Dataset records
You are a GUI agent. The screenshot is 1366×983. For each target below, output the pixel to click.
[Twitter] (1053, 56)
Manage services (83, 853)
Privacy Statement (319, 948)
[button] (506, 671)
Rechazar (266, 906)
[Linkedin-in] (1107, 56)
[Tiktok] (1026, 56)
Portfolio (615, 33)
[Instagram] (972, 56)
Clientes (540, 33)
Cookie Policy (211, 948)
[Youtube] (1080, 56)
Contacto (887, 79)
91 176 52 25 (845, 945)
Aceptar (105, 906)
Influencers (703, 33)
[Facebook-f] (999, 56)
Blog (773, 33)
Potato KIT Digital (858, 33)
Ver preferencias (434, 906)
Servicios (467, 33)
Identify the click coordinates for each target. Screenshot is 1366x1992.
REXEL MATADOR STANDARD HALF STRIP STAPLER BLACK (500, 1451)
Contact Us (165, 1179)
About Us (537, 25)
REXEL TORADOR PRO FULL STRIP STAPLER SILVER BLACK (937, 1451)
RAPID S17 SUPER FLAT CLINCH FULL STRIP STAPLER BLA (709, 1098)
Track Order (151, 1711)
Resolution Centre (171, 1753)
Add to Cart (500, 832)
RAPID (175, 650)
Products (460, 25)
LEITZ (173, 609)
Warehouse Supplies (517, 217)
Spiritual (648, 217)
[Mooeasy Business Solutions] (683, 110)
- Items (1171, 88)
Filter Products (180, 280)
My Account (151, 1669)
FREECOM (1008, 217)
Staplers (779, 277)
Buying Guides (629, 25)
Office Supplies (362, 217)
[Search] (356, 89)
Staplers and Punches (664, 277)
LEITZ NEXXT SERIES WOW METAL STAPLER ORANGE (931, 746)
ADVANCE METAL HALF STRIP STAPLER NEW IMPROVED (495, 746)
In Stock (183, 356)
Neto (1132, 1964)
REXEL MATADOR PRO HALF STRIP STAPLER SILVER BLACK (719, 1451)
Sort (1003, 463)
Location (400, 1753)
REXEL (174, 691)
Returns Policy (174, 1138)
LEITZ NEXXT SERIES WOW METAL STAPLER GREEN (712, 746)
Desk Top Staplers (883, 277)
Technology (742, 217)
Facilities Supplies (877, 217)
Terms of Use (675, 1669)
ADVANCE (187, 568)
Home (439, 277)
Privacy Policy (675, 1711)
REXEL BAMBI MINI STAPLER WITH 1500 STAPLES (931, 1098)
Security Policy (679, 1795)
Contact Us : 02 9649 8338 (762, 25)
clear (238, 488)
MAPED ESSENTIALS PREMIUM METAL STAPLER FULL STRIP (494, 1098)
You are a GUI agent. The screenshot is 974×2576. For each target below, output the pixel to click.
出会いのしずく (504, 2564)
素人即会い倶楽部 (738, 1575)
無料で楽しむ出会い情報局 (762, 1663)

Exercise objective
Only the lines above starting at the line that holds "[Facebook-f] (999, 56)" and ending at the line that holds "Contact Us (165, 1179)" are to be repeated, exactly and in full.

Answer for the task
[Facebook-f] (999, 56)
Blog (773, 33)
Potato KIT Digital (858, 33)
Ver preferencias (434, 906)
Servicios (467, 33)
Identify the click coordinates for each target. Screenshot is 1366x1992.
REXEL MATADOR STANDARD HALF STRIP STAPLER BLACK (500, 1451)
Contact Us (165, 1179)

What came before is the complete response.